◆ WHAT YOU WILL DO: Going through the entries below, copy out each line that contains "computer".

Records excerpted from a collection
┌──
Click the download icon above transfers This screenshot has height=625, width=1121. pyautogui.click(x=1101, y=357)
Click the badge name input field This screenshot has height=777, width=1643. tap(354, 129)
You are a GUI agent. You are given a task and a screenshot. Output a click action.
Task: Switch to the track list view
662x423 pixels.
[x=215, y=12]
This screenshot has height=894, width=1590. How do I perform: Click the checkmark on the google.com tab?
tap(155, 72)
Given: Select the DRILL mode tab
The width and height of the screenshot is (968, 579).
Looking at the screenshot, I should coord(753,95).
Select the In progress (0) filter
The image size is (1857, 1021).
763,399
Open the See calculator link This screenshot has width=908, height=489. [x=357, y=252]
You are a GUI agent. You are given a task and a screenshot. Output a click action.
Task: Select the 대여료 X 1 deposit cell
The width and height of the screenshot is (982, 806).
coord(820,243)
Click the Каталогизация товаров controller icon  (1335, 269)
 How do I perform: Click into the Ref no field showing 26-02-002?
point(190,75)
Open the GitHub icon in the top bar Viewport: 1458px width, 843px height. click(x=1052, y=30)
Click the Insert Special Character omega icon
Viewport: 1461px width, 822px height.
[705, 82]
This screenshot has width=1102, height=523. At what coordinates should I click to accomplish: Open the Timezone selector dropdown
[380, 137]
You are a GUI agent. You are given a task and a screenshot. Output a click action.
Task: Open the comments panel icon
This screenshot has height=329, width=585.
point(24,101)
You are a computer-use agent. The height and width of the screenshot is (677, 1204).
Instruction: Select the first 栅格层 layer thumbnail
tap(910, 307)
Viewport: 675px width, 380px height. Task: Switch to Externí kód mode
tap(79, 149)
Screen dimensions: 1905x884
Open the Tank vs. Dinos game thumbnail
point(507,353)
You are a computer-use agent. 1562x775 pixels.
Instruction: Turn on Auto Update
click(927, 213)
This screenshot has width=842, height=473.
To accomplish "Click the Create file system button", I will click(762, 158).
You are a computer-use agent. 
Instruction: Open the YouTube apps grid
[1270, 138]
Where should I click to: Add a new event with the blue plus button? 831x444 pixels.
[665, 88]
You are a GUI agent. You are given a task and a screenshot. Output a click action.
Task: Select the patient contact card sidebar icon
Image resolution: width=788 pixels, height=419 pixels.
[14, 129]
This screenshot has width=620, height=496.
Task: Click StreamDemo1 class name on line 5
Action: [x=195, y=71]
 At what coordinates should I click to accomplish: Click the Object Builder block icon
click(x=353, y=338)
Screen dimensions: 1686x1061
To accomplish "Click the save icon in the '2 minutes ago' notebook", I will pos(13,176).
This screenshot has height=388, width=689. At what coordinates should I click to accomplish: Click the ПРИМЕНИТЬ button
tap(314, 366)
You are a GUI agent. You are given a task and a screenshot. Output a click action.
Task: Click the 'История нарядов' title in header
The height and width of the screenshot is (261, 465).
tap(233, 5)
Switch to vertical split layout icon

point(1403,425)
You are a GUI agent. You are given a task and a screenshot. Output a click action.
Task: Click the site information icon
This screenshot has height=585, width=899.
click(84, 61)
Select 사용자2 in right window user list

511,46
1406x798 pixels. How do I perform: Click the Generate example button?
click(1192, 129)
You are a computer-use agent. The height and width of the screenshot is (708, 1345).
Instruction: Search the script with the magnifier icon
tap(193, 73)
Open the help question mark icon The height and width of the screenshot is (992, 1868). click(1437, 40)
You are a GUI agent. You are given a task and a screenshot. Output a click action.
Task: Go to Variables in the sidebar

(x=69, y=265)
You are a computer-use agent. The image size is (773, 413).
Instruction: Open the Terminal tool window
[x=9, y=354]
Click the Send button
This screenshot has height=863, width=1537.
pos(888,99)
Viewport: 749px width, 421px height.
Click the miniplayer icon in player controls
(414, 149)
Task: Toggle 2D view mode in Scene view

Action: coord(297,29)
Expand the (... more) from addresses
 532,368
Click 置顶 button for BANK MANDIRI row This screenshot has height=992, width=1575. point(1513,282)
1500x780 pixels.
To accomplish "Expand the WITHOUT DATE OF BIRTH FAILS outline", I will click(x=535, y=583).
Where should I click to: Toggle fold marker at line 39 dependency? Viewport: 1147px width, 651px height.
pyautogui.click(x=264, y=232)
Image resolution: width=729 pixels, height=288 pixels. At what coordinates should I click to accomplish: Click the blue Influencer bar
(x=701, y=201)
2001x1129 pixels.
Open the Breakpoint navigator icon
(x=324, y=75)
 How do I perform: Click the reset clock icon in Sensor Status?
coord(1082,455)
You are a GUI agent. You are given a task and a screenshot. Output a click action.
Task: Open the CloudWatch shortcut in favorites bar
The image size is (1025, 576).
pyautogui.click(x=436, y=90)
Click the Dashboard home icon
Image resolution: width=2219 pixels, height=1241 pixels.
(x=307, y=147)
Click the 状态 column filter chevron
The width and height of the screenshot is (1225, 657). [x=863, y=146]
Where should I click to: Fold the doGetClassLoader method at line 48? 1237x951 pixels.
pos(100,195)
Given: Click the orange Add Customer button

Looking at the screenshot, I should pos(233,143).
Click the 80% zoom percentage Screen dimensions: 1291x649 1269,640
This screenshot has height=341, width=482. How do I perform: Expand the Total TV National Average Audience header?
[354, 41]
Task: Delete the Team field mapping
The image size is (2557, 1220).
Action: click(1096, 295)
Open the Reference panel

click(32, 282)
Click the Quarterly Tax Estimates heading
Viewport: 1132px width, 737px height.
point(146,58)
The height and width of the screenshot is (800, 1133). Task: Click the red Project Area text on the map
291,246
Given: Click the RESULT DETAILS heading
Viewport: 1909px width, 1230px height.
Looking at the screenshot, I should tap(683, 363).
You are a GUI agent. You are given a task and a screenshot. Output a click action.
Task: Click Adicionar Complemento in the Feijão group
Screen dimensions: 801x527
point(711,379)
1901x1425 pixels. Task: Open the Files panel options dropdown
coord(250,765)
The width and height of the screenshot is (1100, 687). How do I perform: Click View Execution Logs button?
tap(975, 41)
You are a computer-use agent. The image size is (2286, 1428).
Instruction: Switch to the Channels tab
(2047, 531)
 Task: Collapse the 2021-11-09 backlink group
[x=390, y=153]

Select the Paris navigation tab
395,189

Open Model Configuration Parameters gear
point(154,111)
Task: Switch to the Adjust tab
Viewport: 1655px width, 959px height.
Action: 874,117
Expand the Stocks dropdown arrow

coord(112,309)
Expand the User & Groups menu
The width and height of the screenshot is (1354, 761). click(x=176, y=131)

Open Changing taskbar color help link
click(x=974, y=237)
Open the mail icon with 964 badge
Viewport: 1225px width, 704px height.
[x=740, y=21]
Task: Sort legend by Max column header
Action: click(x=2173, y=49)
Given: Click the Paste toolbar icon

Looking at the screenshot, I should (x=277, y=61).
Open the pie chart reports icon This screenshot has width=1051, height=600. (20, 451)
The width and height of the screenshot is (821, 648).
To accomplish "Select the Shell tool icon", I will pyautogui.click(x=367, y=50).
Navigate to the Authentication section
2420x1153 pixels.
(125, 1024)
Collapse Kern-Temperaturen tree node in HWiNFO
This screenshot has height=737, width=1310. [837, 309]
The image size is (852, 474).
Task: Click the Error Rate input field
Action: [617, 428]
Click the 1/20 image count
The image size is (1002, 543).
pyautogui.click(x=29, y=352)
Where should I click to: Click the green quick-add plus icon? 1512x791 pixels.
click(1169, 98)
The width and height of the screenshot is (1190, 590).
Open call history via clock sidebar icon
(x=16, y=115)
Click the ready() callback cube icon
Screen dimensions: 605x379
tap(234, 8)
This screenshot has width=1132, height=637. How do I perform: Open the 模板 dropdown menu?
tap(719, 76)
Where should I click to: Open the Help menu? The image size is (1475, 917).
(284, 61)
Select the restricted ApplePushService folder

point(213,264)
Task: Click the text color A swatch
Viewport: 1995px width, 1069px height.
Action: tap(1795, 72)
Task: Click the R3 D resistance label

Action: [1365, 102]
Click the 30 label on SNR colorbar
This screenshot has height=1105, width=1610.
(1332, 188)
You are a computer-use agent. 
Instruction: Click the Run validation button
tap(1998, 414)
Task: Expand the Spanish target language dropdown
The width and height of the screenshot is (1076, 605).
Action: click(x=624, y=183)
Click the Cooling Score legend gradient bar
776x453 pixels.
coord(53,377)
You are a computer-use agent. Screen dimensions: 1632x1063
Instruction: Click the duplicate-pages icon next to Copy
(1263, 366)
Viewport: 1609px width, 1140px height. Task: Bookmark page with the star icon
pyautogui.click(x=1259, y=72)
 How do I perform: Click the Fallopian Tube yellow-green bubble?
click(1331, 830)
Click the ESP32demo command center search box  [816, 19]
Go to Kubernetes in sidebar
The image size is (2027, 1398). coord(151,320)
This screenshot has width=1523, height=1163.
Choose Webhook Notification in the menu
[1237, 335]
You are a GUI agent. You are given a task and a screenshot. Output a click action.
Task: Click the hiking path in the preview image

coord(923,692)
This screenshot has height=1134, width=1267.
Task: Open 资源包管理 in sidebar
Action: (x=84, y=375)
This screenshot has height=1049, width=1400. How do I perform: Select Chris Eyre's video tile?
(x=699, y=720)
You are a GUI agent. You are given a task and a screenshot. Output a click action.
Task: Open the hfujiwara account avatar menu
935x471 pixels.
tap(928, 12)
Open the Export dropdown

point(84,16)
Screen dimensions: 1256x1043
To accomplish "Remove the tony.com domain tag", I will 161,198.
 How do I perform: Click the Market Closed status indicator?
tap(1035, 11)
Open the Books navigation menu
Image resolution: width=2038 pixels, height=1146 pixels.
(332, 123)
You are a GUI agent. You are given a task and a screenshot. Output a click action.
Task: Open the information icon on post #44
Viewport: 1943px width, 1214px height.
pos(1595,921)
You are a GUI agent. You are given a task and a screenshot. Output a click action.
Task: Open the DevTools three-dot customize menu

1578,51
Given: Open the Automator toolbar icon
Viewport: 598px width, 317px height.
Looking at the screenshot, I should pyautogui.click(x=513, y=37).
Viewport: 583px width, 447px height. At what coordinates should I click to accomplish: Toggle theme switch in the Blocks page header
└──
◆ RESPONSE BOX:
You are a computer-use agent. The height and width of the screenshot is (677, 1204).
You are a computer-use agent. 1562x775 pixels.
You are a computer-use agent. 
You are a computer-use agent. The height and width of the screenshot is (708, 1345).
You are a computer-use agent. The image size is (773, 413).
You are a computer-use agent. The image size is (2286, 1428).
You are a computer-use agent. 
You are a computer-use agent. Screen dimensions: 1632x1063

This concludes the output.